▶ _Exercise goal_
Return exactly the lines that run from the one with "Image resolution: width=800" to the last line of the entries below, both included, and nothing else.

(Items from a data source)
────────────────

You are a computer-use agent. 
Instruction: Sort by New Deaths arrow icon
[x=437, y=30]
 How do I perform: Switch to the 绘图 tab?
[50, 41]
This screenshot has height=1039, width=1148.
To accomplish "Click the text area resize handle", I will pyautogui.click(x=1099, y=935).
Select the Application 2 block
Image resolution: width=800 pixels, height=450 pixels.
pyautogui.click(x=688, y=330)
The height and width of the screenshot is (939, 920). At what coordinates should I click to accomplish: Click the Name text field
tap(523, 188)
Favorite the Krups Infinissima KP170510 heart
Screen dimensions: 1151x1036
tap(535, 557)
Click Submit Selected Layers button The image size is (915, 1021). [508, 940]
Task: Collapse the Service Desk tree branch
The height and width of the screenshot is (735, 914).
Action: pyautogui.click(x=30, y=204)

────────────────

▶ _Task output_
Image resolution: width=800 pixels, height=450 pixels.
pyautogui.click(x=688, y=330)
The height and width of the screenshot is (939, 920). At what coordinates should I click to accomplish: Click the Name text field
tap(523, 188)
Favorite the Krups Infinissima KP170510 heart
Screen dimensions: 1151x1036
tap(535, 557)
Click Submit Selected Layers button The image size is (915, 1021). [508, 940]
Task: Collapse the Service Desk tree branch
The height and width of the screenshot is (735, 914).
Action: pyautogui.click(x=30, y=204)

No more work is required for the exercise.